I'm glad it's making more sense

- anonymous

Yeah I'm the worst at trigonometry lol

- jim_thompson5910

I'm sure with more practice, you'll get better at it

- anonymous

this is my third year learning this and I still haven't learned it :/

- jim_thompson5910

then a different approach is needed

- anonymous

yes, badly
so for pi/3 , would it be radical 3 ? or do the 2's not cancel out ?

- jim_thompson5910

the 2s will cancel leaving sqrt(3), correct

- anonymous

Okay, I just wanted to make sure cause I've seen it where the 2's aren't being canceled out

- anonymous

and since I'm doubling it, would it be \[2\sqrt{3}\] or ?
★ ★ ★ ★
Prompt 1: In the trigonometry thread, what year of learning the subject does one poster say they are in?
Prompt 2: Rewrite the trigonometry thread from "this is my third" down to "cancel out ?", replacing "approach" with "method".
Prompt 3: Extend the trigonometry thread with the posts that follow its last one.

Entries shown:
★ ★ ★ ★
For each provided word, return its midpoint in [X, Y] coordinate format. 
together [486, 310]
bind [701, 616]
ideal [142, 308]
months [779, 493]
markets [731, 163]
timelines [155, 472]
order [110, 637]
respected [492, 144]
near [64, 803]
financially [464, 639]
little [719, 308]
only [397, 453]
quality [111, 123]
★ ★ ★ ★
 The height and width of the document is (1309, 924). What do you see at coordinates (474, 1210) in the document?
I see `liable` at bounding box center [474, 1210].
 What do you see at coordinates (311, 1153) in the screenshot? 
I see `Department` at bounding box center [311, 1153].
★ ★ ★ ★
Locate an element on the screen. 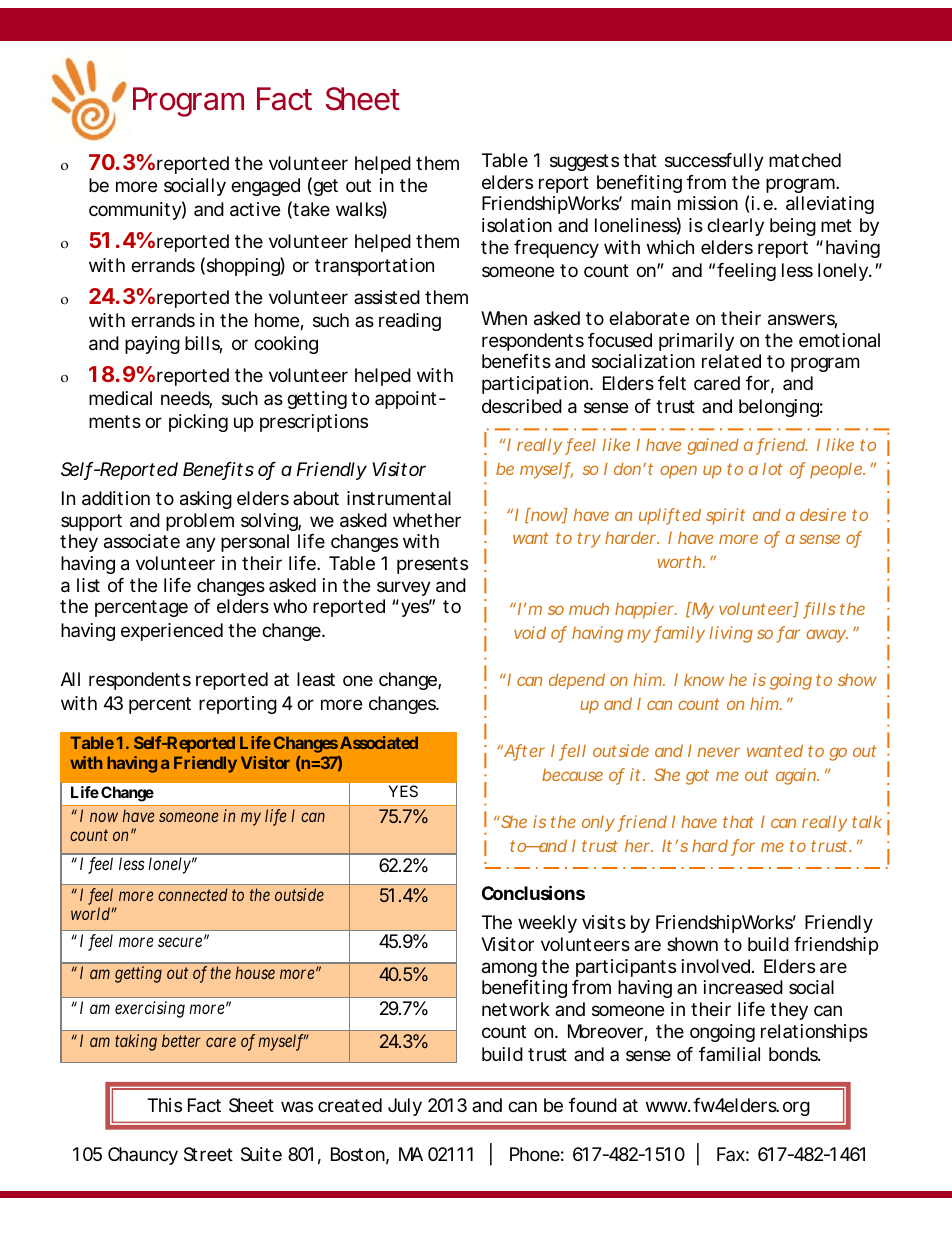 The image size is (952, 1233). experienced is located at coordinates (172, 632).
★ ★ ★ ★
Exercise response 1: Their third year.

Exercise response 2:
this is my third year learning this and I still haven't learned it :/

- jim_thompson5910

then a different method is needed

- anonymous

yes, badly
so for pi/3 , would it be radical 3 ? or do the 2's not cancel out ?

Exercise response 3:
- jim_thompson5910

I'd have to see the problem (where you didn't see the 2s cancel), but you should have this
\[\Large \tan\left(\theta\right) = \frac{\sin\left(\theta\right)}{\cos\left(\theta\right)}\]
\[\Large \tan\left(\frac{\pi}{3}\right) = \frac{\sin\left(\frac{\pi}{3}\right)}{\cos\left(\frac{\pi}{3}\right)}\]
\[\Large \tan\left(\frac{\pi}{3}\right) = \frac{\sqrt{3}/2}{1/2}\]
\[\Large \tan\left(\frac{\pi}{3}\right) = \frac{\sqrt{3}}{2}\times\frac{2}{1}\]
\[\Large \tan\left(\frac{\pi}{3}\right) = \frac{\sqrt{3}}{\cancel{2}}\times\frac{\cancel{2}}{1}\]
\[\Large \tan\left(\frac{\pi}{3}\right) = \sqrt{3}\]

- jim_thompson5910

yes, \[\Large 2\tan\left(\frac{\pi}{3}\right) = 2\sqrt{3}\]

- anonymous

Okay, I think I'm getting a little more. I saw it on some website and it was a table like I'm filling out and the 2's weren't canceled out

- jim_thompson5910

hmm, strange

- anonymous

but it just makes sense to cancel them out to me so I figured whoever made that table just forgot that step maybe?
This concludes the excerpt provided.